Gold Cash Gold's website uses the phrase "Conscientiously sourced, carefully crafted, uniquely Detroit farmstead fine food with a nod to the South, rooted in Old World tradition" as their description for their restaurant. It's a lot to consider, but in the end, it's simple. Chef Josh Stockton often works with local farmers, as well as his father's hog farm in Tennessee, and uses everything to its fullest in the kitchen, from whole beast cookery to pickling and preserving. He has surrounded himself, inside and outside of the kitchen, with talent, and so it goes: good food, good people, good place.
The feeling of warmth at Gold Cash Gold begins in the foyer of the old pawn shop at Wabash and Michigan, made of gorgeous stained glass panes in randomly arranged colors. Continuing inside, herringbone wood accents the ceiling, the bar, and a few other spots. The floor is an old gym floor, with most of an eagle mascot still assembled properly in the center of an open space in the dining room. A couple paintings accent the walls, but the focus is two long shelves of pickles of every sort, a nod to the heavy presence of pickles and brine throughout the menu — a hallmark of Stockton's approach. The kitchen is open, with bright white tile on the wall and a wide counter for completed dishes, where Stockton strolls confidently, finishing plates and directing the flow. At the end of the kitchen, against windows that look out onto Michigan Avenue, is the chef's table, private and personal. The place is picturesque and simple, elegant and understated.
Sitting at the bar during an hour's wait for a table on a Saturday night, a young couple and their very young baby enjoyed appetizers and atmosphere. The father asked the bartender for some warm water — and received exactly tempered water for the baby's formula, twice, without the bartender so much as batting an eyelash or missing a beat. Whenever an employee of Gold Cash Gold interacts with one of their guests, a dose of genuine care is palpable: What are you allergic to? Do I need to tell the chef anything about your table before I send you food? Southern hospitality at its finest, here in Detroit.
The food is, as a rule, excellent. There aren't too many dishes on the menu: It occupies one smallish sheet of paper, reprinted frequently with updates and tweaks. It's a paean to utilization, as pork is again and again used in a different way across the entire page; it's also a list of deceptively simple dishes that are underpinned by vast amounts of preparation and intention. "Curated" comes to mind as an apt description.
Eat the pork fat peanuts. You'll thank us.
Chicken liver mousse is silken and rich, served with a roasted onion jam and rich, wheaty grilled toast. It makes for an excellent starter, though you should pre-emptively order more bread, as it's definitely a rich dish and merits thin spreading.

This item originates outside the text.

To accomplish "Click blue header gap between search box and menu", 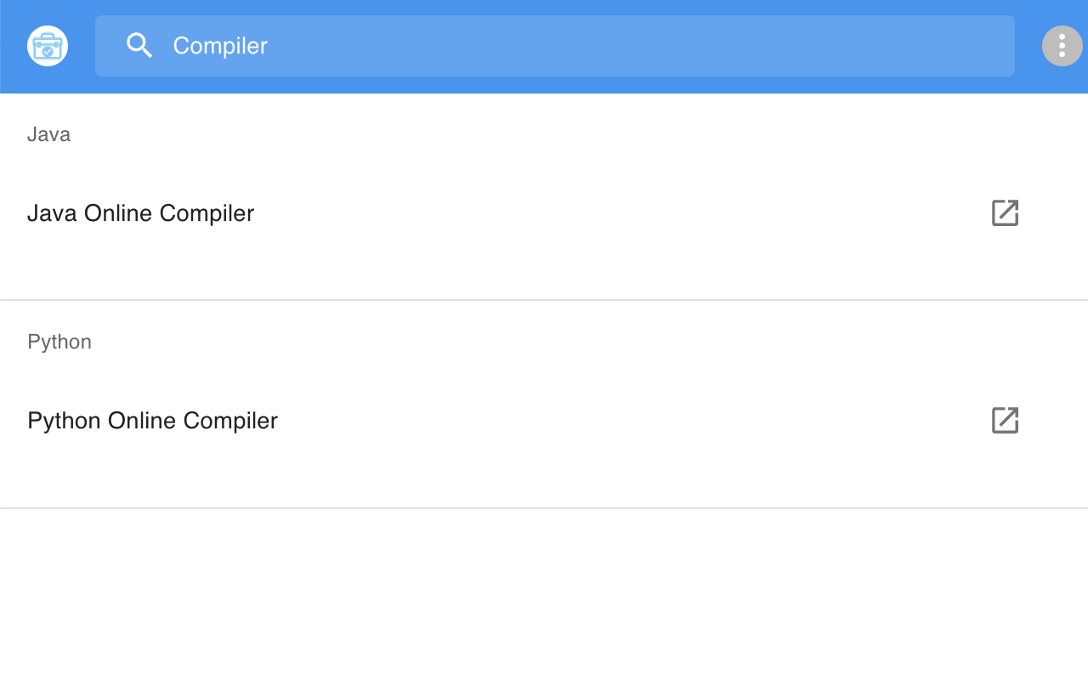I will pyautogui.click(x=1028, y=46).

Seek out the charcuterie. A pig's head croquette and pork terrine were both spectacular examples of the craft, executed with a modern precision and a grandmother's care. The roasted "Roman-style" sausage, sliced and served on creamy polenta and a side of braised bitter greens with anchovy and raisins and pine nuts, is emblematic as well: Italy is an easy leap from grits and greens and is done magnificently.
Seafood, pork, beef, and chicken all receive care and effort in the large plates. Pork cheeks are delicious, and make one wish the pig was bigger or had a second head. Three-day-brined short rib of beef was flavorful, served with rutabagas, oranges, and a carrot purée that tasted almost like a creamsicle smoothie, again executed with a perfect texture and incredible precision of flavor. Pickle-brined fried chicken is juicy and flavorful, and didn't trip the salt-sensitive palates of fellow diners. The hot sauce gravy is a Southern twist, and so good.
The desserts are also magnificent, including a sublime pork fat streusel on a buttermilk pie. Bread is made in-house. The kitchen bustles with activity, and the cooks smile and revel in their craft, and it shows in plate after plate of beautiful, flavorful food.
Stockton is an important part of the transformation of Detroit's restaurant scene. From a place described only a few years ago as a "food desert" in most of the national media, he's plucked out the hyper-local and fused it with a Southern sense of flavors and textures. He's taken the art of cooking as it had been known a hundred years ago — textured by the seasons, pruned by scarcity, guided by necessity — and brought its lessons to bear on the modern restaurant world, giving it all glorious life on the plate at Gold Cash Gold.